History unfortunately shows us that even the most securely protected data is subject to vulnerabilities from interception by malicious sources and data leaks are very common in today’s technology fueled planet. Retaining the telecommunications data and having the safeguards in place to prevent enforcement agencies being able to access the contents is a great idea on paper, but the reality is that the contents will also need to be retained to provide these agencies with access to it in the event that they can obtain a warrant and storing the data means that it is available for the potential to be exploited.
How does this affect me?
Generally speaking, it won’t affect the average law-abiding internet user. I use the term law abiding as there simply would be no reason to investigate the data captured for an individual that doesn’t show up on the radar, this process would take time and require human resources which cost money.

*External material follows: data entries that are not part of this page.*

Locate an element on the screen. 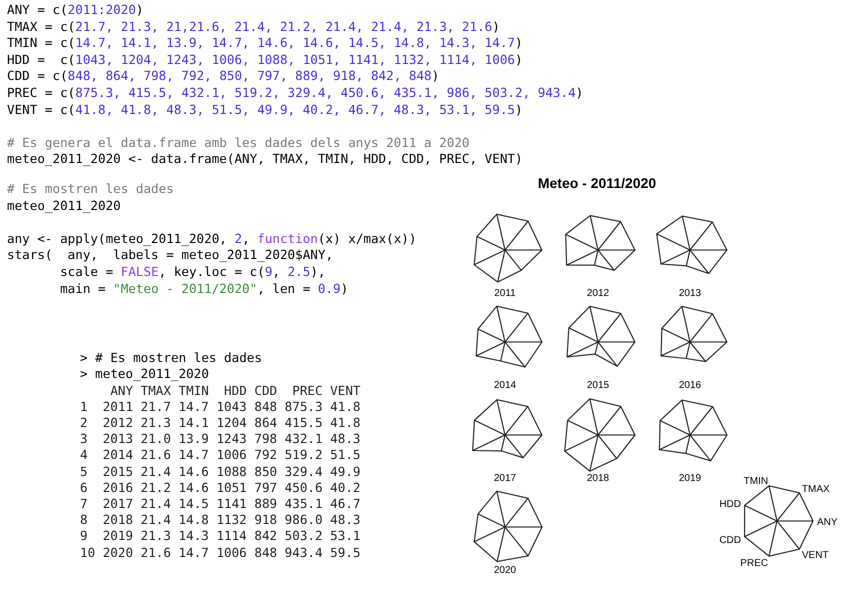  table-cell-text: 1088 is located at coordinates (231, 472).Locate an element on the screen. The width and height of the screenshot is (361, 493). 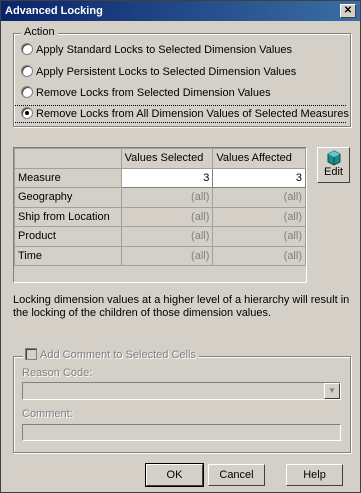
cell-time-selected: (all) is located at coordinates (167, 256).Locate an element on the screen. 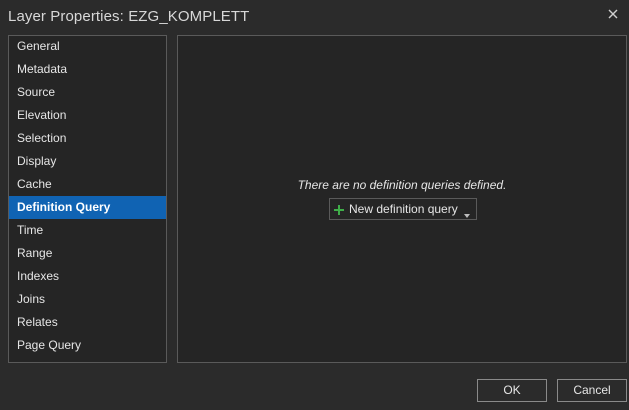  new-definition-query-label: New definition query is located at coordinates (404, 209).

Torrent users may feel a slight squeeze, however most IT savvy users will simply connect to a VPN to do their downloading which means that the Telecommunications data is unreadable.
My Final Thought
Whilst personally, I do agree in principal with the reasons for keeping telecommunications data (metadata) I also am torn on the idea, as there is absolutely no guarantee that the metadata will be completely secure from outside exploitation or more importantly from inside exploitation.
Having policies in place to prevent enforcement agencies from accessing data doesn’t actually prevent them from doing so, it only provides a harsh consequence to the individuals that potentially would think of doing so and as we have seen in the past, the information that has been exploited has already been leaked by the time a prosecution takes place, if at all. The RSA ‘breach’ which occurred in March 2011 is a perfect example of Data Leaking due to exploitation and the attackers remaining at large and this firm is a major security company.
One thing is for certain, the introduction of this bill will change the shape and way that users who have things to hide operate and this in time may make the idea of retaining telecommunications data redundant as there will be ways around it.